MUMBAI: Domestic equity market extended its gains for the sixth straight session on Friday, with the benchmark Sensex rising 246 points on sustained buying across sectors.

The 30-share BSE Sensex ended 246.32 points, or 0.63 per cent, higher at 39,298.38.

It hit an intra-day high of 39,361.06 and a low of 38,963.60. The broader NSE Nifty too spurted 75.50 points, or 0.65 per cent, to settle at 11,661.85.

Yes Bank was the top gainer in the Sensex pack, rallying up to 8.44 per cent, followed by Maruti, PowerGrid, NTPC, L&T and SBI.

Shares of Reliance Industries ended 1.37 per cent higher ahead of its quarterly earnings, scheduled to be announced later in the day.

On the other hand, Tata Motors, Bajaj Auto, Bharti Airtel, ICICI Bank, Axis Bank and Infosys fell up to 1.05 per cent.
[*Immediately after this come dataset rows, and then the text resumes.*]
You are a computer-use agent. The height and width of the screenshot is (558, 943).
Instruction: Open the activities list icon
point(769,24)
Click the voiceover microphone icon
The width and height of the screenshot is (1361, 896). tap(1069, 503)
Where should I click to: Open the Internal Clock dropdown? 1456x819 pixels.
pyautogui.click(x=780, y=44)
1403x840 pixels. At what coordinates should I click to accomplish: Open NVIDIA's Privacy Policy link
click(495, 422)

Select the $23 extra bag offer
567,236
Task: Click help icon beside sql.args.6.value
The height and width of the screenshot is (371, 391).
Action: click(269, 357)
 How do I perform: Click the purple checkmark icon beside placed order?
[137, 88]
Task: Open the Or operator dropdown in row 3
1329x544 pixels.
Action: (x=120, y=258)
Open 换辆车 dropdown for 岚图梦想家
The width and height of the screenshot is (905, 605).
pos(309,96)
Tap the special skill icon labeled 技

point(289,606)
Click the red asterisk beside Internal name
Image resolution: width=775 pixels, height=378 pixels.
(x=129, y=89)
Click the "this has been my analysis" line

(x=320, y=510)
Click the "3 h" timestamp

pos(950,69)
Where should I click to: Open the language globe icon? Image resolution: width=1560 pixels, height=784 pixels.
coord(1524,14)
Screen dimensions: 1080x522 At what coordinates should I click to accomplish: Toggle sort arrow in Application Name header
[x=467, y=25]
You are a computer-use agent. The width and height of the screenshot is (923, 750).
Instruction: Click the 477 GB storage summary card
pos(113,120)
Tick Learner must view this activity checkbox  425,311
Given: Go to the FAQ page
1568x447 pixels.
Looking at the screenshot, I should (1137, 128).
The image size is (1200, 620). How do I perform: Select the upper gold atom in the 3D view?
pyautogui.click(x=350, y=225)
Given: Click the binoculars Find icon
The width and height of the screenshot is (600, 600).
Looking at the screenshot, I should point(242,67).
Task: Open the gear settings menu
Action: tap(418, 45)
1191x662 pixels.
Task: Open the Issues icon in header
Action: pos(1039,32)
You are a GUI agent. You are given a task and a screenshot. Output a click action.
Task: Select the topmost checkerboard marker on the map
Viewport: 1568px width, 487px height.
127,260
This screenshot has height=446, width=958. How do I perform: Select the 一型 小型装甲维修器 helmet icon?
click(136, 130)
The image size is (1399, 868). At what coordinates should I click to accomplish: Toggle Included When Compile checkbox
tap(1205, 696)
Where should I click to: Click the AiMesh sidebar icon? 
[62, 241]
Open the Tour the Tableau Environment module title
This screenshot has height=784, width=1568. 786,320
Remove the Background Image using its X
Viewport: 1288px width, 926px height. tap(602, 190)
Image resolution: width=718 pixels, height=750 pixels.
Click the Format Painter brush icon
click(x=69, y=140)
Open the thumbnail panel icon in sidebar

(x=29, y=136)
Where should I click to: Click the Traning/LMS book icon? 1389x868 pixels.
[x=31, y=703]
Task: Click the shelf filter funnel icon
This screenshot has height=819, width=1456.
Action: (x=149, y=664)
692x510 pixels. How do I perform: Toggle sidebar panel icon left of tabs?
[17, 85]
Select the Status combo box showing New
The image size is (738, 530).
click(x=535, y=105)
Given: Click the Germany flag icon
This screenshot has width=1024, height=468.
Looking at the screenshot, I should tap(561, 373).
"Indian equities outperformed major global markets for the week. Equity markets witnessed a sharp rally on foreign investor buying, progress in US-China trade talks and as well as a deal being reached between UK and EU on Brexit," said Sanjeev Zarbade, VP PCG Research, Kotak Securities.

Investor sentiment is upbeat after Finance Minister Nirmala Sitharaman hinted at further stimulus in FY20, they said.

Elsewhere in Asia, bourses in Shanghai, Hong Kong and Seoul ended on a negative note after data showed that the Chinese economy expanded at its slowest pace in nearly three decades in the third quarter.

Exchanges in Tokyo, however, settled in the green. Equities in Europe were trading on a mixed note in their respective early deals. Meanwhile, the Indian rupee appreciated marginally to 71.13 against the US dollar intra-day.

Brent crude futures, the global oil benchmark, rose 0.12 per cent to USD 59.98 per barrel.